Geoinformatics plays an increasingly important role in studies of the transmission and dispersal of disease outbreaks. As it has been recognized, both influenza cases and meteorological factors displayed a marked geographical variation in different regions over time, which should be involved in the related analyses. The mass center method and similarity index of two curves were applied in our study. Compared to the nonspatial statistics, this method takes into consideration both spatial location and temporal order. Thus, it has advantages in the analysis of the influenza with spatio-temporal attributions. This mass center method was completed by abstracting the spread into a curve with high-risk points ordered along the curve. However, substantive details of cases would be lost during the abstracting process, as it regarded the mass center as representative across the whole of mainland China in each time slice. Further study should explore potential methods offering more accuracy for mass centers, such as providing a weight for the location of each county according to its population. Some spatial approaches for hot spots detection like the local indicators of spatial association (LISA) or the statistics Gi and Gi* could also be applied to identify the high-risk areas (Anselin 1995; Getis and Ord 1992).
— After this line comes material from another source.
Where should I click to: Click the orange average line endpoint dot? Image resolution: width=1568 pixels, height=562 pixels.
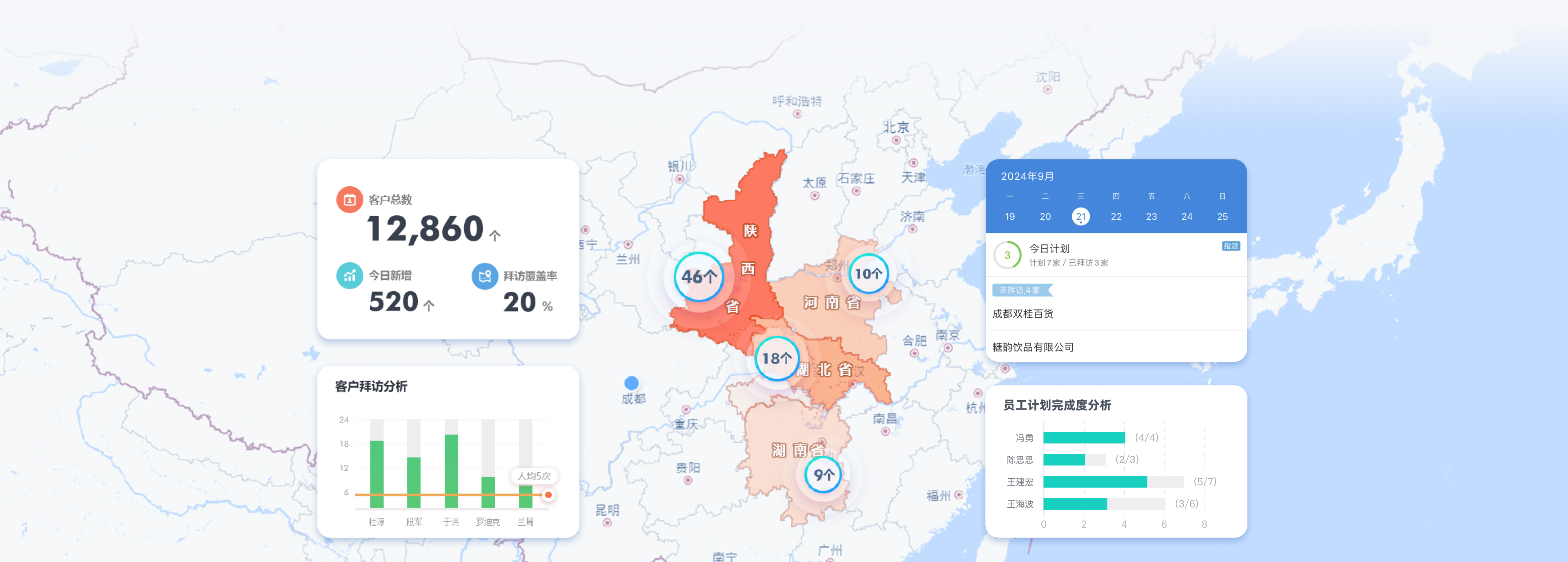548,495
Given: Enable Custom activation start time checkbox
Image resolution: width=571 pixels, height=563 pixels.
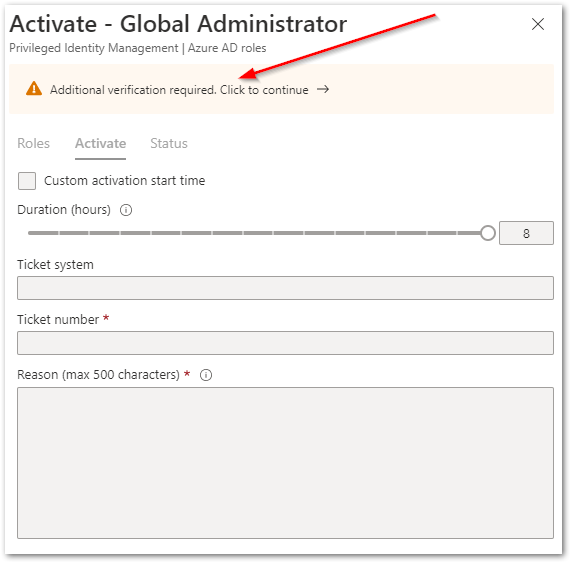Looking at the screenshot, I should point(27,181).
As the overall description of the pandemic shown, the daily count of confirmed cases increased rapidly at the beginning of September, which was caused by students starting a new school term (Yu et al. 2012). Previous work also highlighted the importance of school cycles on the transmission dynamics of influenza A (H1N1), as well as population density, public holidays, travel flow and so on (Fang et al. 2012; Yu et al. 2013). The driving force of these social factors deserves to be explored in further work, especially combined with the meteorological indicators studied above.
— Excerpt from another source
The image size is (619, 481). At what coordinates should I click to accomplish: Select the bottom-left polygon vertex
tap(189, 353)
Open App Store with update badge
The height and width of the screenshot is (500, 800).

Understanding the pattern of the transmission and the driving force of meteorological factors on the disease will contribute to the provision of effective prevention and control measures. The finding of a 3-week delay of the response to absolute humidity variation fills the gap between the meteorological forecast and disease control. Moreover, it makes the prediction of the influenza A (H1N1) by absolute humidity variation possible, and this should be studied further.